* **SELECTED EXTRACT**:
Blocking the Receptor:

Antagonists can block the receptor site, as with the orange chemicals in the movie, thereby preventing neurotransmitters from binding with receptor sites. Drugs such as Curare, can cause lethal paralysis by preventing activity in motor neurons, including those which control the muscles in the lung. You may be more familiar with Novicaine, a centrally-acting blocker. After being injected with Novicaine at the dentist's office, you experience a loss of feeling, as Novicaine occupies or blocks sensory receptors.

Drugs Acting as Transmitters:

Agonists, as pictured in purple, can act as neurotransmitters, thereby causing the post-synaptic membrane to "open" or "fire". A drug such as Mescaline mimics the neurotransmitters Dopamine and Norepinephrine which are responsible for initiating and maintaing arousal and alertness.

Drugs which Block Reuptake:

Cocaine, commonly known as a stimulant, blocks the reuptake of dopamine, seratonin, and norepinephrine, which play a role in regulation of mood. Initial use can cause elevated mood, as excess amounts are released. When the reuptake of these transmitters is blockes, the excess dopamine continues to excite the receptor. However, over time the body produces less and less, and the natural stores are depleted, resulting in decreased mood.

(Collected data)

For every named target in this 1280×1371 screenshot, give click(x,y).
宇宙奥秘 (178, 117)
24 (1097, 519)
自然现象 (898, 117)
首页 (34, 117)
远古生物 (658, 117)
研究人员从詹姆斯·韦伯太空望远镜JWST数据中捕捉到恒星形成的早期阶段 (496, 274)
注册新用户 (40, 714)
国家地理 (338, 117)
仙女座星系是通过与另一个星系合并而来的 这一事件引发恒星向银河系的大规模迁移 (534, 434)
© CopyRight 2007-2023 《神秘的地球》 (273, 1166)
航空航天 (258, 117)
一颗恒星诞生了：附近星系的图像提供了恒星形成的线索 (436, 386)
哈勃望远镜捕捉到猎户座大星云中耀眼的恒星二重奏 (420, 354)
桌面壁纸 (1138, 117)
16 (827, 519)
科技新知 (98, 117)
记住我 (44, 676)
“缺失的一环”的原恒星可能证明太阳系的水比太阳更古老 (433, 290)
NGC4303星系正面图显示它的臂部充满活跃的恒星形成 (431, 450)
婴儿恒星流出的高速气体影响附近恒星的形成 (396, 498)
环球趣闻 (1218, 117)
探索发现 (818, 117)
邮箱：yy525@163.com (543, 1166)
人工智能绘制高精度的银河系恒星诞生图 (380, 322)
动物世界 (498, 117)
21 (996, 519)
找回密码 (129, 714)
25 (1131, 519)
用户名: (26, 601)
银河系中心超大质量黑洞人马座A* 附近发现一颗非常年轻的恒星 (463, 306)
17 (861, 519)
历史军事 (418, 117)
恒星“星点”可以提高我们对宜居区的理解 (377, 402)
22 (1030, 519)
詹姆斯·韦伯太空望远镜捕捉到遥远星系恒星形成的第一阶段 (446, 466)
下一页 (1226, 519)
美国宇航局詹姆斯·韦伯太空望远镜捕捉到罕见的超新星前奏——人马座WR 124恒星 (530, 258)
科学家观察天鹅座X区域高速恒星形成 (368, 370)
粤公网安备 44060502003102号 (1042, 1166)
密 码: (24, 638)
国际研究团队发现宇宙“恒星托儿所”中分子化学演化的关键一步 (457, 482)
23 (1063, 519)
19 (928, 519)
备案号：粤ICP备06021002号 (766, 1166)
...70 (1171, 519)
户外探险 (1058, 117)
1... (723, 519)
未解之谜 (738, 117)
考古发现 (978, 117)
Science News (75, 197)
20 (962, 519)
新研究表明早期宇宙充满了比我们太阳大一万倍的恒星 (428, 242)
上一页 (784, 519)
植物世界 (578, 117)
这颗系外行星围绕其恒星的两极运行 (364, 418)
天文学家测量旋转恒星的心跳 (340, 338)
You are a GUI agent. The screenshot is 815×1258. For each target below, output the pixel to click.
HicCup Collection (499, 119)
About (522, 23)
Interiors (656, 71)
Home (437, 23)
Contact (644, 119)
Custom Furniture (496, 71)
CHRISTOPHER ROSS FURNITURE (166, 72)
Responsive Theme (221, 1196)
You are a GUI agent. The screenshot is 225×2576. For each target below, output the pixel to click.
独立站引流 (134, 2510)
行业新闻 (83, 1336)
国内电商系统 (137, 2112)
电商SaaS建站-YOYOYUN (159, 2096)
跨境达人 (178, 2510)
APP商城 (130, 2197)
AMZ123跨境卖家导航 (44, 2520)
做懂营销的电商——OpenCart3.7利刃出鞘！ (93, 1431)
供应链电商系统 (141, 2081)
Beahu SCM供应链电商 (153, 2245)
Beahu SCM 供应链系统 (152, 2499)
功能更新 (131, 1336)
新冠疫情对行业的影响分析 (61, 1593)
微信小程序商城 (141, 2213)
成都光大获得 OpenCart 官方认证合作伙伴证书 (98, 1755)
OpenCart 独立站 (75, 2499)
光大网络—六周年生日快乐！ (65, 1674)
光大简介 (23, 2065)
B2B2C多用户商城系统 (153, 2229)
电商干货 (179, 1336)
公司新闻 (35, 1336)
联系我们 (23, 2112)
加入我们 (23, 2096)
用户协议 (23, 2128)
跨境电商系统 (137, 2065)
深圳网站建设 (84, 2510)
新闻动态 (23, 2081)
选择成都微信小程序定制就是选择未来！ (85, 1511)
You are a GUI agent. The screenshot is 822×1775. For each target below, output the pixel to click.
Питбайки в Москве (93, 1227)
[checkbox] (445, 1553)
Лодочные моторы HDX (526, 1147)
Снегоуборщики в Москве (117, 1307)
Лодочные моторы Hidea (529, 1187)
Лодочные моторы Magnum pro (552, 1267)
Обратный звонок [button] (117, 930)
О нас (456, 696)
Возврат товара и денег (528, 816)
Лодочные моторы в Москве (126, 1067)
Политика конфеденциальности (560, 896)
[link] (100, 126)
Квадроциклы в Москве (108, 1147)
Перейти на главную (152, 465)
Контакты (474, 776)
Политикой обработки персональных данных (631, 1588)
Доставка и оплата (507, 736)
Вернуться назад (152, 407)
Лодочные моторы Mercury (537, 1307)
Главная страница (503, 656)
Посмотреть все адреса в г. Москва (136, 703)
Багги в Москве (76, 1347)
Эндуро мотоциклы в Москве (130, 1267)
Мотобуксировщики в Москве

* **WHAT THE EXERCISE ASKS**:
Reproduce the passage on how drugs act on neurotransmitters word for word, starting at "Antagonists can block" and ending at "arousal and alertness.".

* **SOLUTION TO THIS PROBLEM**:
Antagonists can block the receptor site, as with the orange chemicals in the movie, thereby preventing neurotransmitters from binding with receptor sites. Drugs such as Curare, can cause lethal paralysis by preventing activity in motor neurons, including those which control the muscles in the lung. You may be more familiar with Novicaine, a centrally-acting blocker. After being injected with Novicaine at the dentist's office, you experience a loss of feeling, as Novicaine occupies or blocks sensory receptors.

Drugs Acting as Transmitters:

Agonists, as pictured in purple, can act as neurotransmitters, thereby causing the post-synaptic membrane to "open" or "fire". A drug such as Mescaline mimics the neurotransmitters Dopamine and Norepinephrine which are responsible for initiating and maintaing arousal and alertness.